** PROBLEM TO WORK ON **
Copy the listing below word for word, starting at the line that contains "You are a GUI" and continuing through the end of the listing. Leave the pictures out of your copy.

------------

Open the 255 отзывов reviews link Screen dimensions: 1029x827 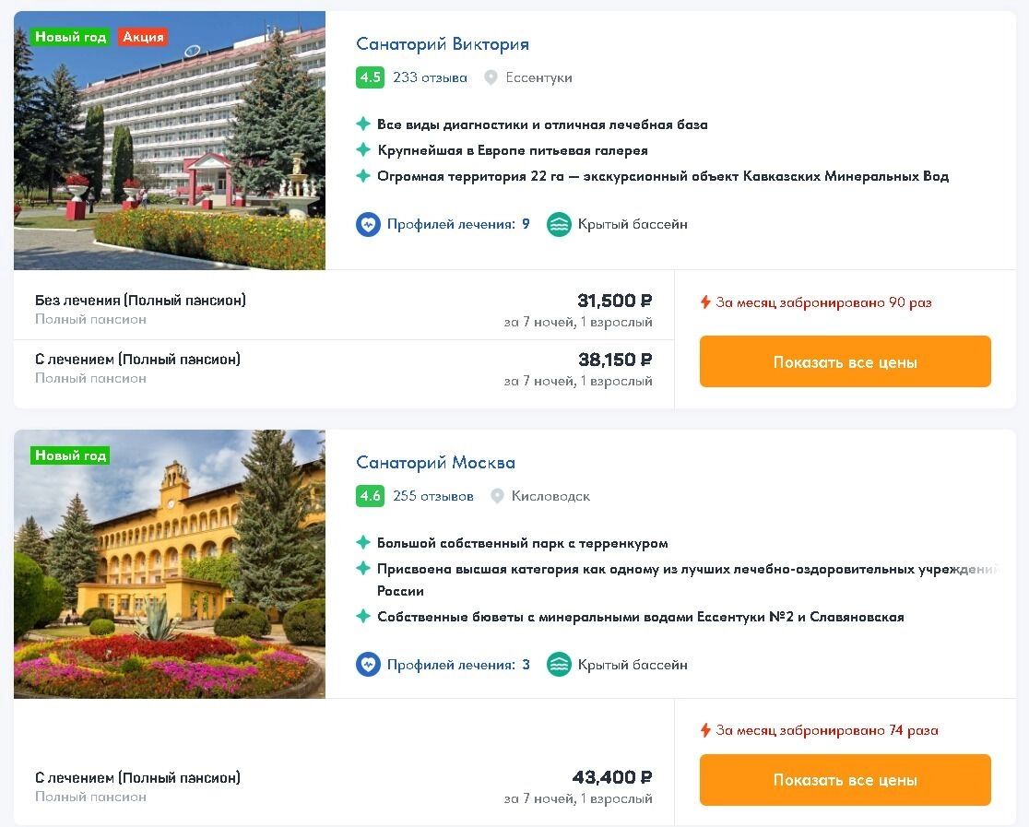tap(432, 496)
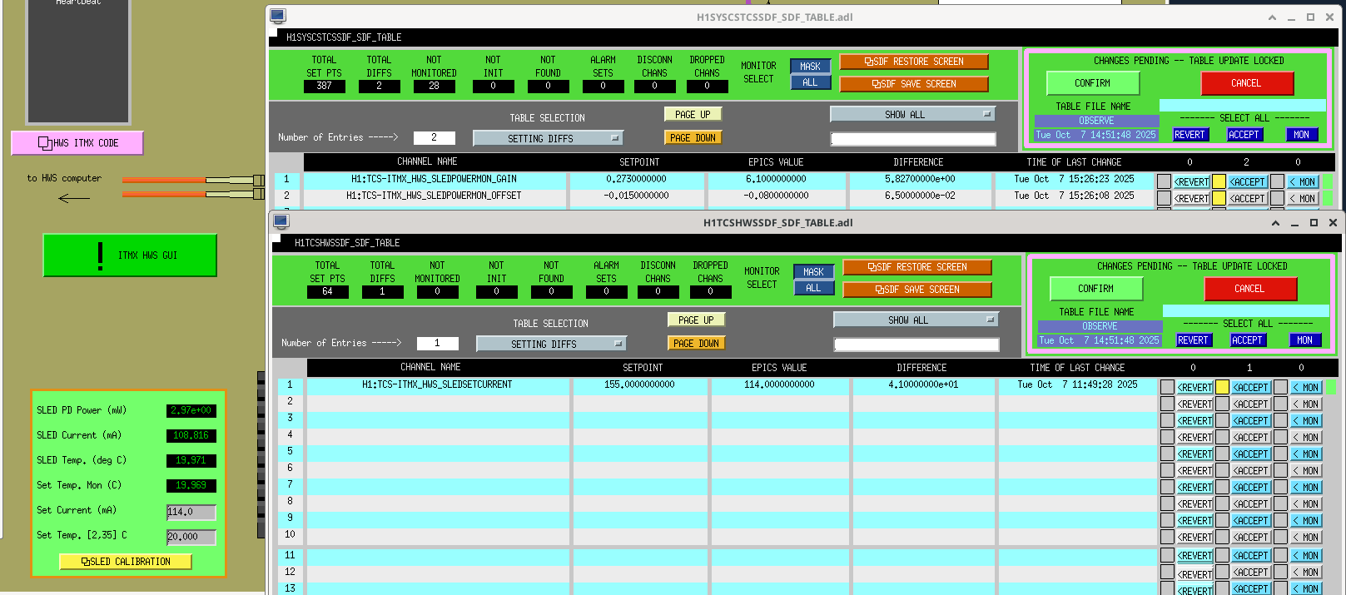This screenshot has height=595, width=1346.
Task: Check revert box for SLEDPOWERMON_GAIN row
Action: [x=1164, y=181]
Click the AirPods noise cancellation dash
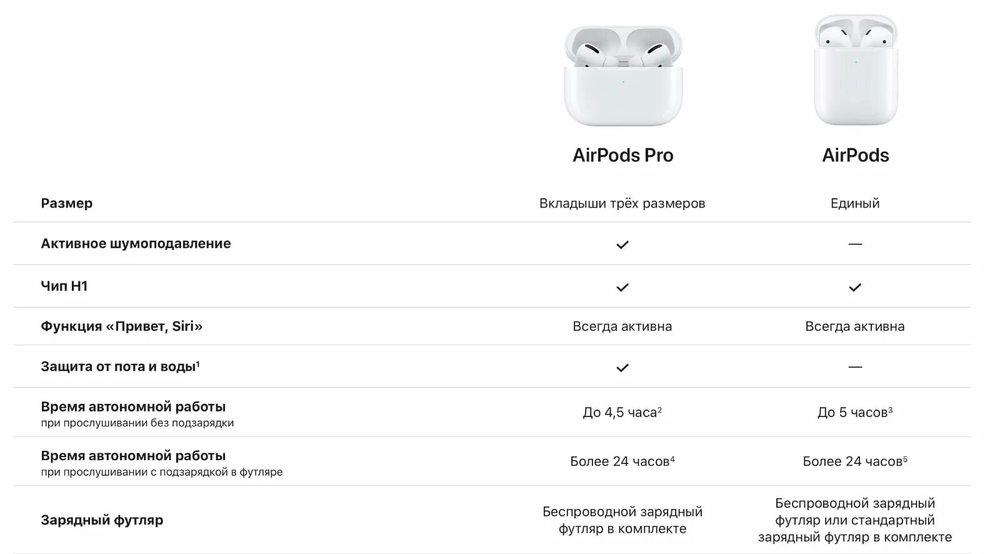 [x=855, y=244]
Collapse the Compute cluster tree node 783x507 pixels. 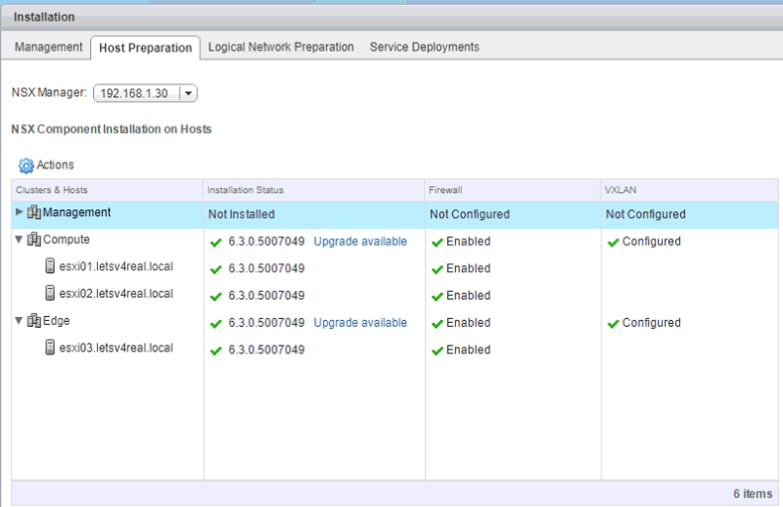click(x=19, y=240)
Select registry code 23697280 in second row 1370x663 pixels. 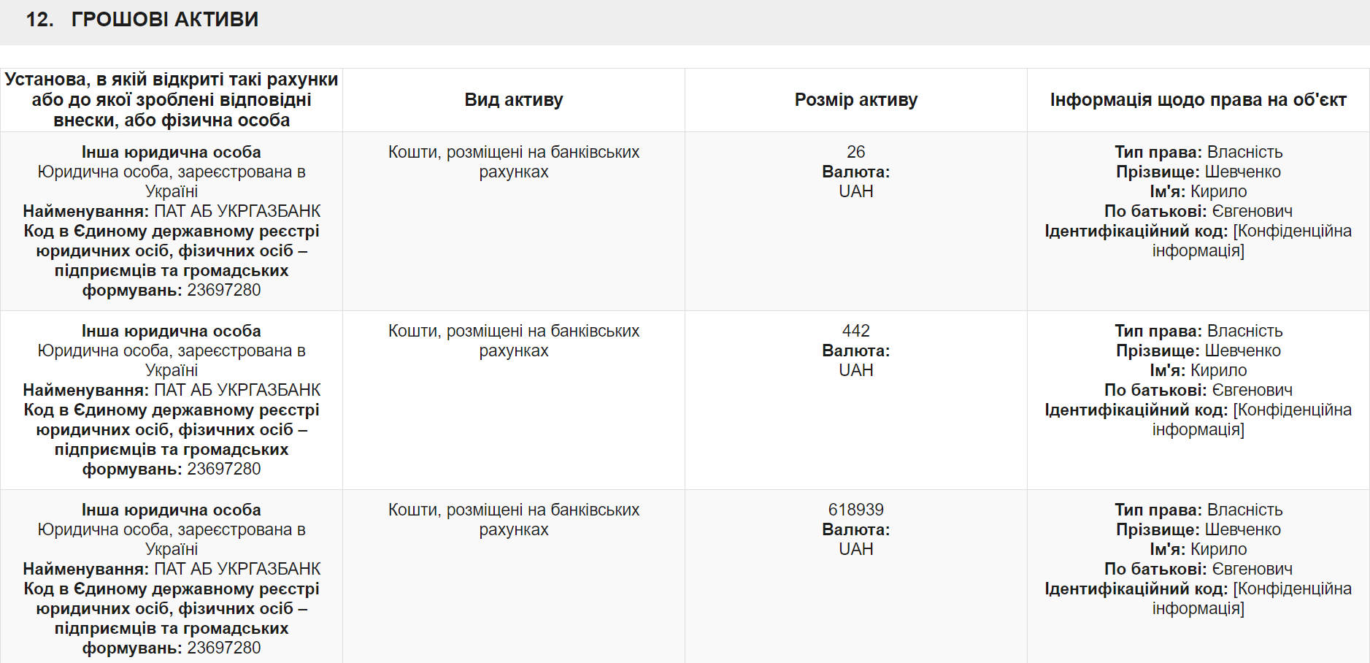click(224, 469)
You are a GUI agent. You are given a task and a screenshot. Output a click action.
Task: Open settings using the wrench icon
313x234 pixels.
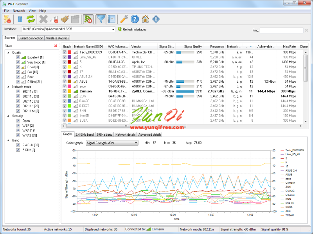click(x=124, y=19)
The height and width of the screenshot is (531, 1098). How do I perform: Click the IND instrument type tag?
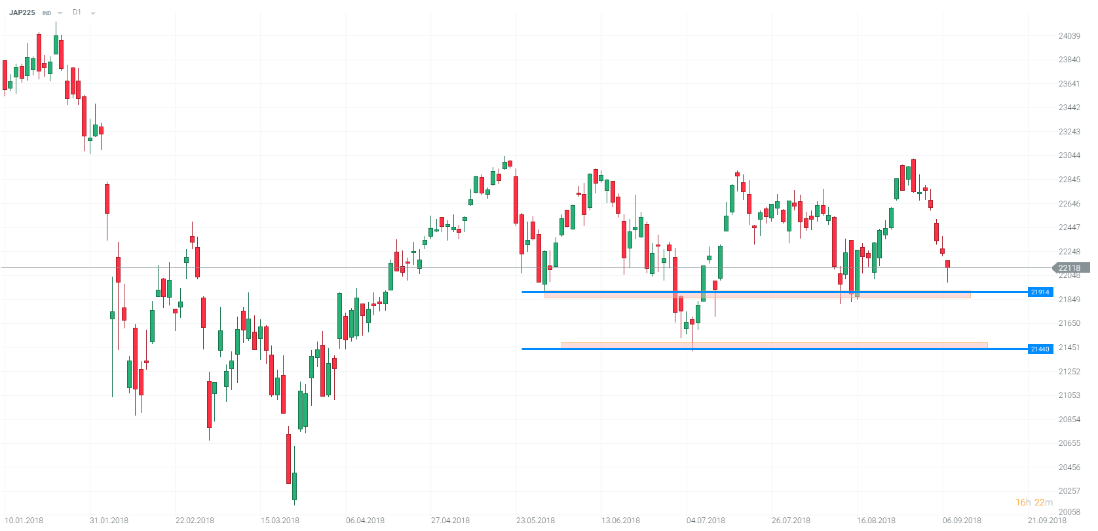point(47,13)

------------

** WRITTEN ANSWER **
You are a GUI agent. You are given a task and a screenshot. Output a click action.
Task: Open settings using the wrench icon
313x234 pixels.
click(x=124, y=19)
The height and width of the screenshot is (531, 1098). How do I perform: Click the IND instrument type tag?
point(47,13)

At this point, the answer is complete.